- Exercise: All of the data needs to be reproduced with no alterations.
>>>
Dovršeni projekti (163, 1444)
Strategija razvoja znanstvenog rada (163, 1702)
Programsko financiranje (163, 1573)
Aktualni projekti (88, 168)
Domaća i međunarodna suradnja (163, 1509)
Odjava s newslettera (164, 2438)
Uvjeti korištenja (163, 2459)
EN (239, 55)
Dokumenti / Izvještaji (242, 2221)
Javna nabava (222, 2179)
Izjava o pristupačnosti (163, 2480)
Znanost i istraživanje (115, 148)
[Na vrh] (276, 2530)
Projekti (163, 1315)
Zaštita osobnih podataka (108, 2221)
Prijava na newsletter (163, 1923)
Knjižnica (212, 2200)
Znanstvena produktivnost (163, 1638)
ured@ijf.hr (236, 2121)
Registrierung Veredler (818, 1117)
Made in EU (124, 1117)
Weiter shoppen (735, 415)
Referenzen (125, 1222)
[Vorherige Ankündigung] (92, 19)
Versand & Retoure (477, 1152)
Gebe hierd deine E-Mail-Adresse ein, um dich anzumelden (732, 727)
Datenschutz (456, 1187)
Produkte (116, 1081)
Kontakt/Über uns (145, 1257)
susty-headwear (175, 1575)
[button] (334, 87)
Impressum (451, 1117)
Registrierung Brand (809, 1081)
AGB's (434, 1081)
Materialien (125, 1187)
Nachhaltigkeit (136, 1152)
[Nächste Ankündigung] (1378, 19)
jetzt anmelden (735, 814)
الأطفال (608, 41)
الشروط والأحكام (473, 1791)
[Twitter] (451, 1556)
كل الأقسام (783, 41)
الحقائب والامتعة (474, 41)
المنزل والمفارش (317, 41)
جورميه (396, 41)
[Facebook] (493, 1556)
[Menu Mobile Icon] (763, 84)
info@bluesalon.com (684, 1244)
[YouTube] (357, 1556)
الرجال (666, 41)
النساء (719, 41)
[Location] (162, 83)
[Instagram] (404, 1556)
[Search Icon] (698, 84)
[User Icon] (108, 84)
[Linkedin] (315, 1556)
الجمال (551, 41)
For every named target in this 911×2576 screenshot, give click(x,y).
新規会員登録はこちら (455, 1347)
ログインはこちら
<<<
- Result for this exercise:
Dovršeni projekti (163, 1444)
Strategija razvoja znanstvenog rada (163, 1702)
Programsko financiranje (163, 1573)
Aktualni projekti (88, 168)
Domaća i međunarodna suradnja (163, 1509)
Odjava s newslettera (164, 2438)
Uvjeti korištenja (163, 2459)
EN (239, 55)
Dokumenti / Izvještaji (242, 2221)
Javna nabava (222, 2179)
Izjava o pristupačnosti (163, 2480)
Znanost i istraživanje (115, 148)
[Na vrh] (276, 2530)
Projekti (163, 1315)
Zaštita osobnih podataka (108, 2221)
Prijava na newsletter (163, 1923)
Knjižnica (212, 2200)
Znanstvena produktivnost (163, 1638)
ured@ijf.hr (236, 2121)
Registrierung Veredler (818, 1117)
Made in EU (124, 1117)
Weiter shoppen (735, 415)
Referenzen (125, 1222)
[Vorherige Ankündigung] (92, 19)
Versand & Retoure (477, 1152)
Gebe hierd deine E-Mail-Adresse ein, um dich anzumelden (732, 727)
Datenschutz (456, 1187)
Produkte (116, 1081)
Kontakt/Über uns (145, 1257)
susty-headwear (175, 1575)
[button] (334, 87)
Impressum (451, 1117)
Registrierung Brand (809, 1081)
AGB's (434, 1081)
Materialien (125, 1187)
Nachhaltigkeit (136, 1152)
[Nächste Ankündigung] (1378, 19)
jetzt anmelden (735, 814)
الأطفال (608, 41)
الشروط والأحكام (473, 1791)
[Twitter] (451, 1556)
كل الأقسام (783, 41)
الحقائب والامتعة (474, 41)
المنزل والمفارش (317, 41)
جورميه (396, 41)
[Facebook] (493, 1556)
[Menu Mobile Icon] (763, 84)
info@bluesalon.com (684, 1244)
[YouTube] (357, 1556)
الرجال (666, 41)
النساء (719, 41)
[Location] (162, 83)
[Instagram] (404, 1556)
[Search Icon] (698, 84)
[User Icon] (108, 84)
[Linkedin] (315, 1556)
الجمال (551, 41)
For every named target in this 911×2576 screenshot, give click(x,y).
新規会員登録はこちら (455, 1347)
ログインはこちら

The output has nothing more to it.